I couldn't write another word.

I outlined my next few points, the rest of the chapter…but I couldn't seem to turn my outline into coherent sentences (even the above sentences are a little murky for me, they're sure to go through a rigorous editing before they end up in the book).

 

A few days later (3 days of no writing! The world was caving in around me!), I recognized something else lurking, some un-book-related stuckness. I've been feeling a bit drifty about what I want to do next (I know, I know, the BOOK should be project enough). This sense of unease seeped into every other aspect of my work.

I didn't feel like my Work has a Mission. It seemed random, piece-meal and unfocused.

 So I went in search of a Mission.

Many journal pages, and days, later I talked to Jay about it.

His first, uncluttered response: Isn't your Mission to Be Tara?

 Oh, yeah.

 I spent another few days trying to figure out what this meant for my business.
Obviously, it's not a business model. It's not a marketing plan. It might be my personal mission, but how could it lead the business?

 

Uh, what did I write up there?

The first job, when you're selling something so very YOU, is to get clear on what that YOU is and then make all decisions from that. Your strengths, your vision, your you-ness guides everything (in fact, my whole BOOK is about HOW you make smart marketing decisions based on your you-ness).

 

The drifty, unfocused feeling came because I lost sight of that.

I've been making decisions based on what I thought I should be doing.

On other people's definitions of my business.

And other people kept thinking I was a consultant.
So I had to set up my site like a consultant.
I had to market and make offers and products like a Consultant.

 Except I'm NOT a consultant. I'm not a person-who-knows-better.
And I'm so totally not a coach (unless it's napping. I could totally be a napping coach).

 

 I'm Tara.

(my own Tara, not other people's versions of Tara)

An explorer.
A writer.
A sharer.
A big-sister (a smidge more experienced, a little bossy, mostly goofy).
I share that here.
I create tools and spaces for you to do YOUR OWN exploring.

In those tools and spaces, I'm a silly, friendly, encouraging fellow traveler. I share my path and help you figure out yours, all while protecting and respecting YOUR experience.

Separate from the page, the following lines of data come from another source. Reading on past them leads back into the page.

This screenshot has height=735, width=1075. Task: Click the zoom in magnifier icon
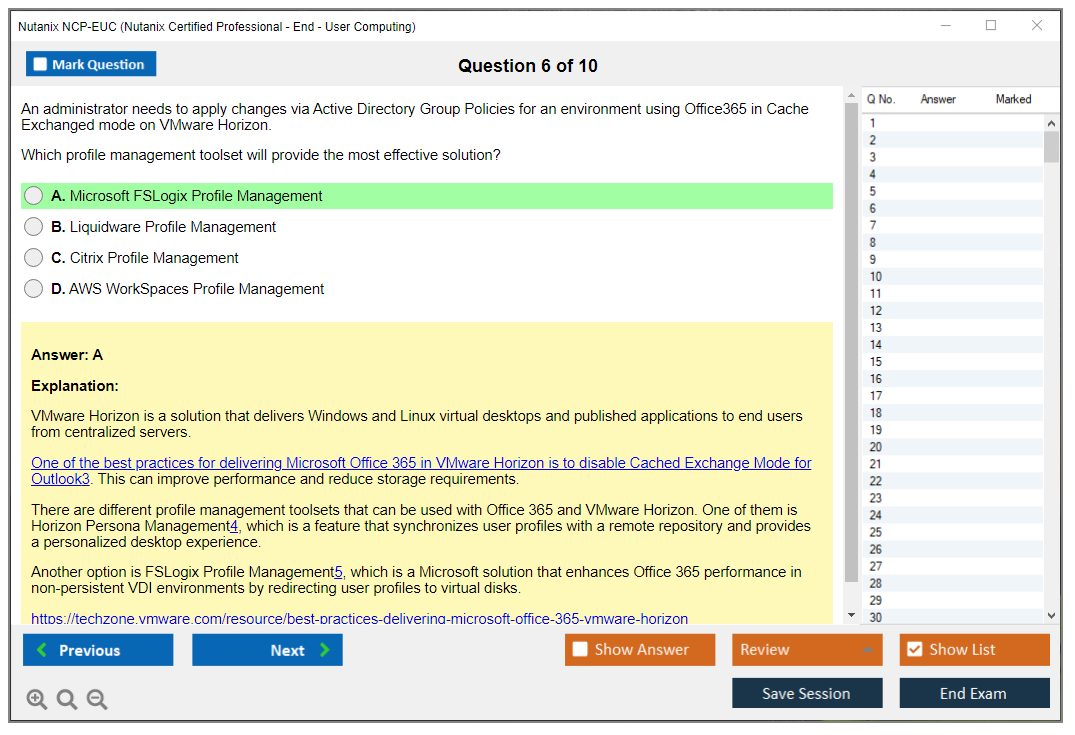pos(37,699)
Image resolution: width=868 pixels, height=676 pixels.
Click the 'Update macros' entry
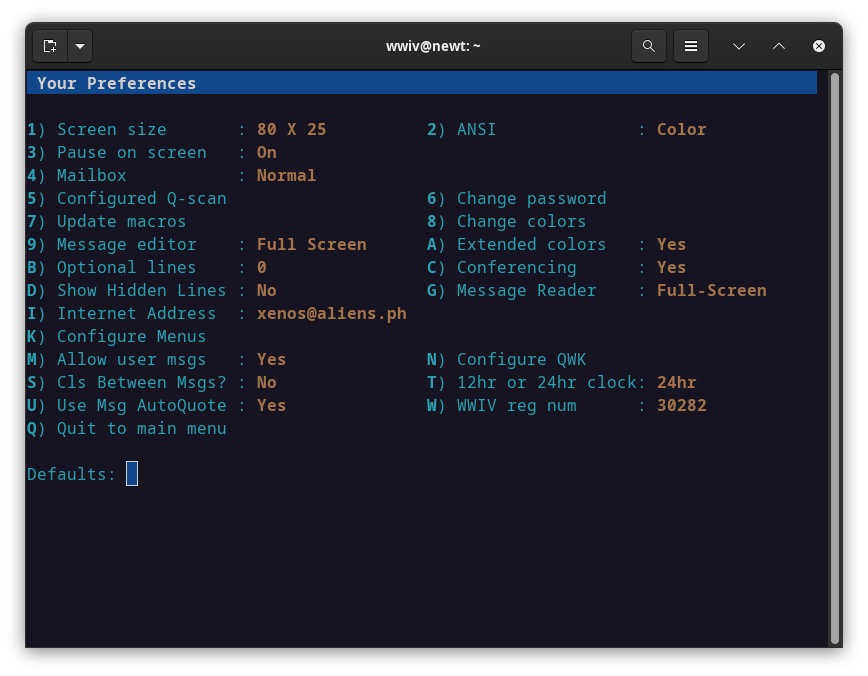pyautogui.click(x=121, y=221)
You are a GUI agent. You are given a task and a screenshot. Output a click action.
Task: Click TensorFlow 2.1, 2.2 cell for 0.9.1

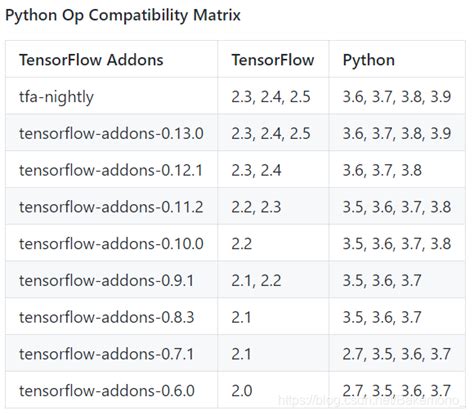pyautogui.click(x=273, y=280)
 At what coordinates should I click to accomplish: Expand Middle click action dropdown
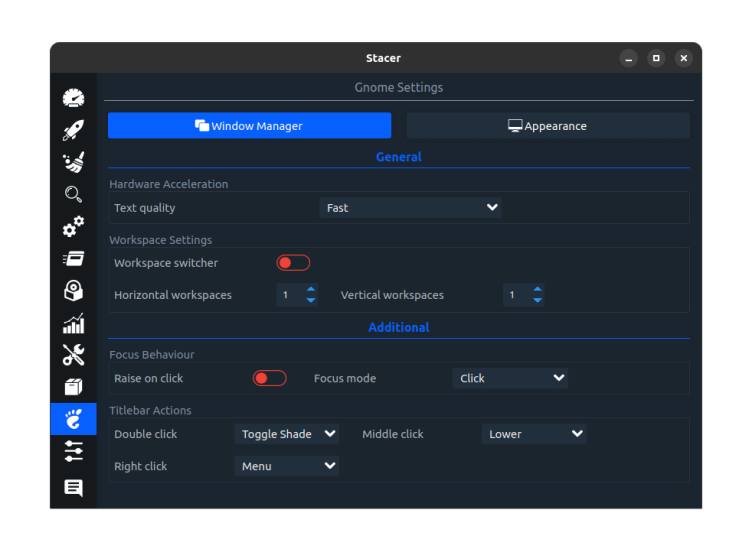point(534,434)
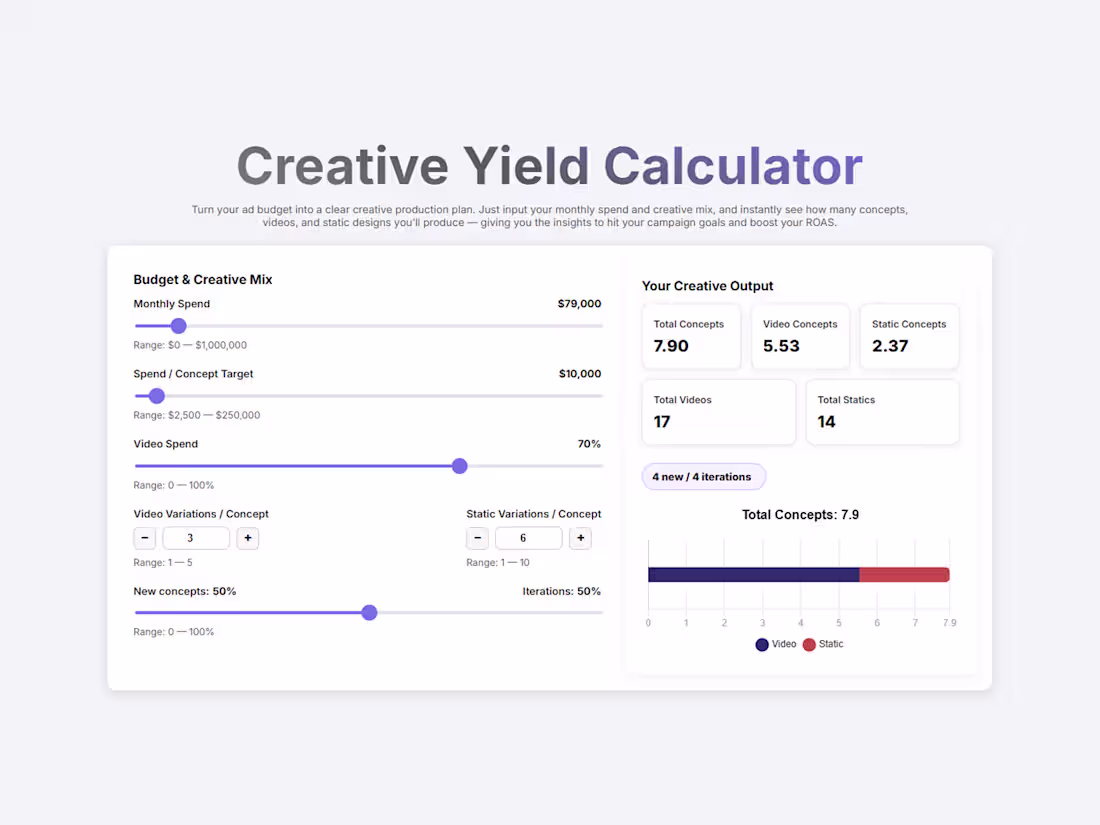Viewport: 1100px width, 825px height.
Task: Click the Creative Yield Calculator heading
Action: [549, 165]
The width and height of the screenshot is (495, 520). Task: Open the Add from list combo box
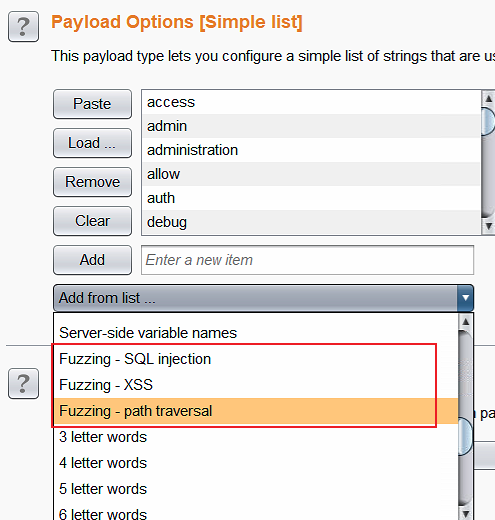(263, 298)
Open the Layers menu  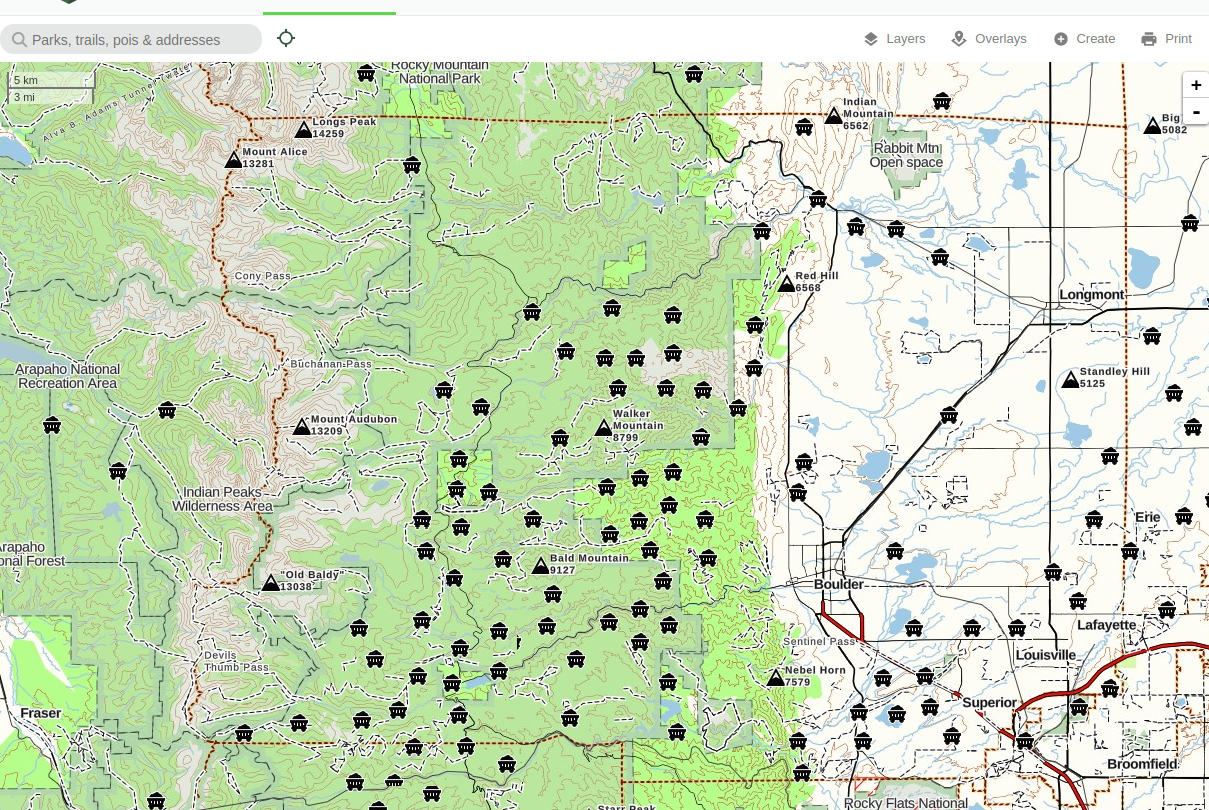(x=894, y=39)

Knowing that, respecting that and paying attention to that Tara-ness IS a mission.

It is a business model.
It is a marketing plan.
It guides my decisions.
It helps me focus.
It keeps everything coherent and heading the right direction.

 

And back to the BOOK…

The last week of not-writing, it was my own good sense trying to fight through the what-everyone-else-says clutter to assert itself in my life. To bring me and this place and everything I do in alignment with what I was writing.

 

(why yes, it is a little frustrating that I didn't recognize it before spending a week gnashing my teeth)

 

What's your mission? How does it want to assert itself in your business?